On December 15, 2021, SBI had announced its plan to offload a 6 per cent stake in SBI MF through an IPO and was planning to raise around USD 1 billion.
SBI holds a 62.6 per cent stake in SBI Mutual Fund, while the remaining 36.8 per cent is with the leading French insurer Amundi Asset Management which was planning to offload 4 per cent of its holding.
Initially Amundi's holding was held by Societe Generale Asset Management, a subsidiary of Societe Generale of France which was transferred to Amundi in June 2011.
SBI had reportedly selected seven i-bankers -- BofA Securities, Citi, HSBC Securities, Axis Capital, Kotak Capital, SBI Caps and BNP Paribas -- for the share sale.
SBI has two other publicly traded subsidiaries -- SBI Life and SBI Card -- and has three more which can be monetised -- the mutual fund arm, general insurance vertical and the investment banking arm, SBI Caps.
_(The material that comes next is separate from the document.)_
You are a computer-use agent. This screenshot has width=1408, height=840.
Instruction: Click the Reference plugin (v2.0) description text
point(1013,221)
SBI Life was listed in 2017. In a Rs 8,400-crore share sale, the IPO was oversubscribed 3.58 times. SBI Card was listed in March 2020 just before the outbreak of the Covid pandemic in a Rs 10,354-crore public issue.
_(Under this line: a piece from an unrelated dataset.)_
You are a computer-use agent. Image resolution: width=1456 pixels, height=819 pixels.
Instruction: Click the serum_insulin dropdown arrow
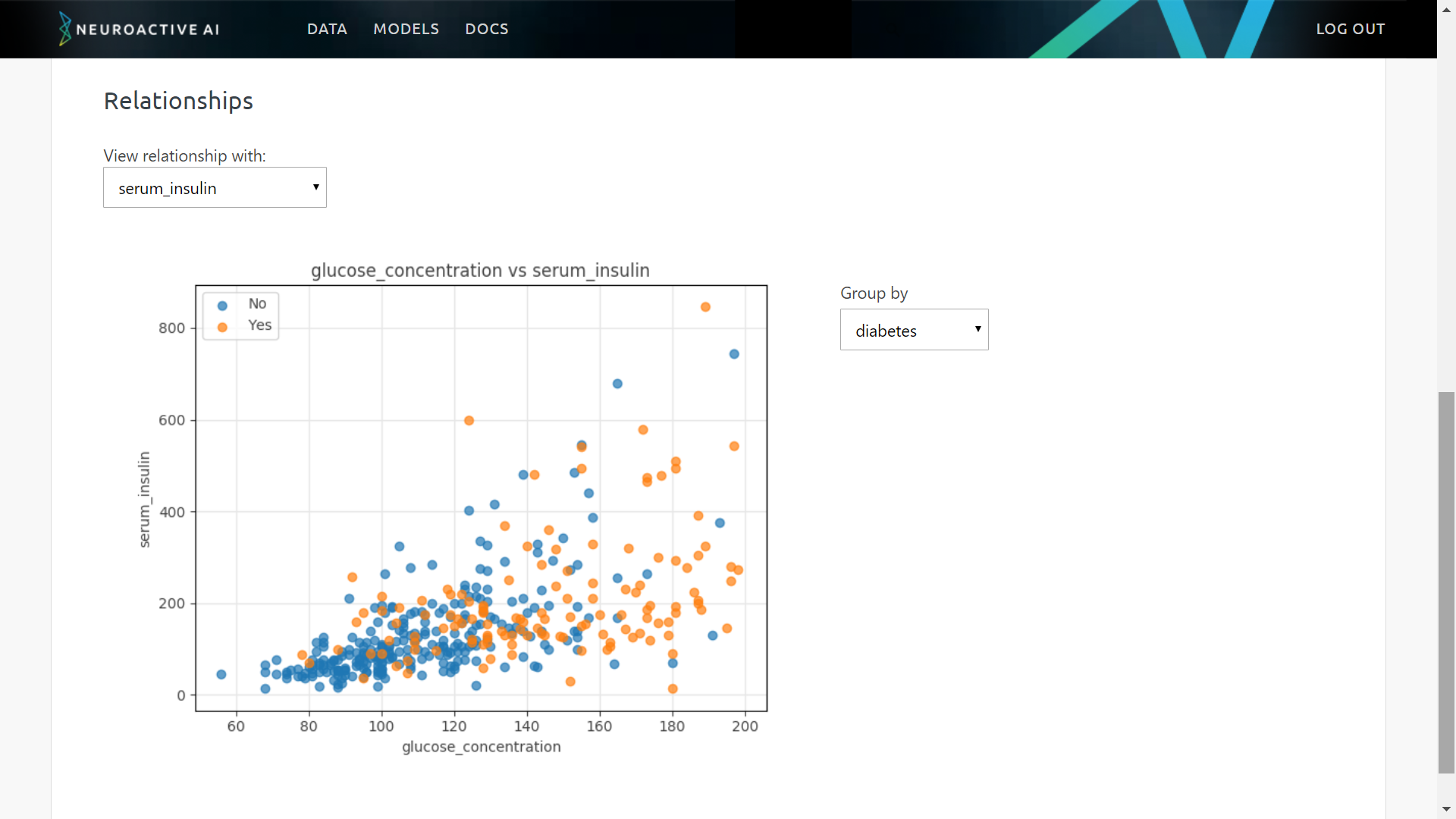(315, 187)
If listed, SBI MF or SBI Funds Management, would have been the fifth listed fund manager after HDFC AMC, UTI Asset Management Company, Nippon Life India AMC and Aditya Birla Sun Life AMC.
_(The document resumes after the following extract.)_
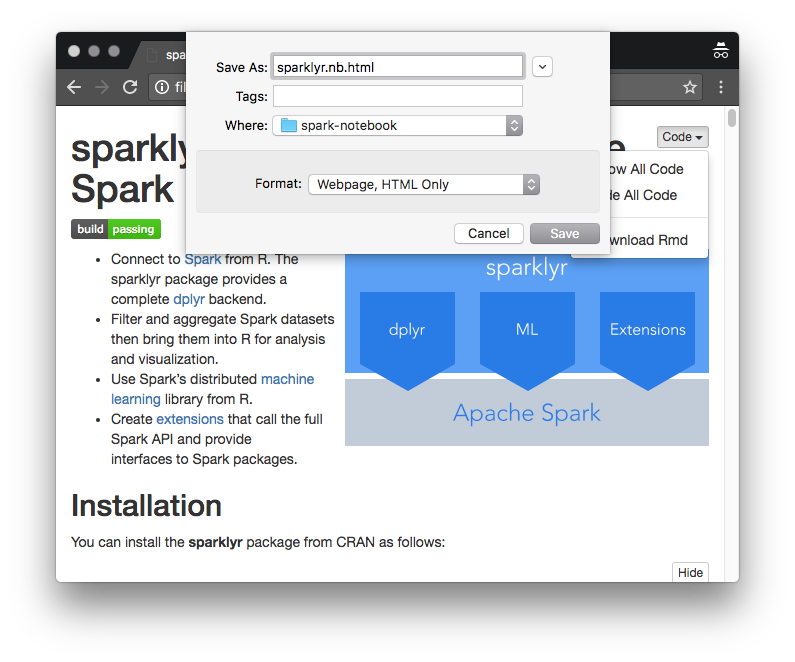Open the Chrome three-dot menu

coord(720,87)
Meanwhile, the SBI chairman said credit demand, which has hit an eight-year high of 18 per cent last week, is coming in from across sectors, including SME corporates, retail and agriculture and that credit growth is a clear reflection that the economy is on a rebound.
"There is a healthy demand in the housing sector despite rising rates. Higher rates have not deterred demand," Khare said, adding, he expects credit growth to be moderate going forward but will remain healthy overall to about 15-16 per cent after festive pickup normalises.
On the digital rupee launch by the RBI on Tuesday, he said the CBDC pilot has gone well on the first day. He also said he doesn't think that bank deposits will be impacted with a full-scale launch of CBDC, which may happen over the next year.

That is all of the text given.